Since the job called for only 500,000 certificates to be packaged, Kenner and PCA had to make sure the remaining half-million were destroyed.

McCullough said a private security truck followed by guards transported the very expensive paper to PCA's Delaware Water Gap plant in Pennsylvania. The guards watched as the certificates were removed by forklift and dumped into a hydropulper -- the beginning of the paper recycling process.

So, 500,000 Certificates were packaged for distribution to retailers. That jibes with Loomis' claim of "several hundred thousand" sold. 

But half of the number printed (i.e., 500,000) were pulped. 

Was the destruction due to lack of orders on the part of wholesale buyers? 

That's my suspicion. I think Kenner hoped to sell up to one million Certificates, but only managed half of that.

* * * 

Ultimately, it didn't matter a whole lot if Kenner didn't sell a million Early Bird Certificate Packages during the holiday season of 1977. The Star Wars line was a success, and those parents who didn't buy Certificates for the holidays probably bought the figures for their kids when they hit stores in February and March of the following year.

Either way, Kenner sold figures.

As for the bad publicity . . . well, it was free advertising, right? 

Maybe all that scandal actually helped in the long run, because it gave the newly minted Star Wars line a hook, something for folks to remember it by. Even if you weren't convinced by Kenner's marketing, you read those news stories and you knew that Star Wars figures were coming, were in fact just around the corner. And that awareness was valuable to the people selling Star Wars, namely Kenner.

It's been decades since the furor over the Early Bird Certificate package subsided. Today, all the major toy companies sell direct to the consumer. In doing so they don't even bother to sell a certificate at retail; retail is entirely outside of the equation. Sometimes they won't even manufacture an item if a sufficient number of people fail to pay for it beforehand

Is this a positive or negative development? I don't know.

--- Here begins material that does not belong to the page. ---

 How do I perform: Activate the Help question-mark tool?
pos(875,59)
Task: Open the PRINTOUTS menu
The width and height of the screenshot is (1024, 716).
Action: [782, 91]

But I do know the Early Bird Certificate Package played a part in laying the groundwork for it.


Notes:

[1] If you're bugged by the low quality of the photograph, consider giving me a break. I took it almost 25 years ago, using a digital camera that makes your iPhone camera look like the camera on the Web Space Telescope. You're lucky you can read the plaque at all. Fortunately, Loomis' write-up on the organization's website is more readable -- and also mentions the Early Bird promotion.

[2] The quotes it this article strike me as artificial. The Kenner spokesman's use of marketing terms (e.g., "Artoo Detoo") have the ring of written rather than spoken words. And part of me doesn't buy the mother's quip about her kids getting madder than a Wookiee. I suspect the article's quotes were cobbled together from written correspondence and/or partly fabricated.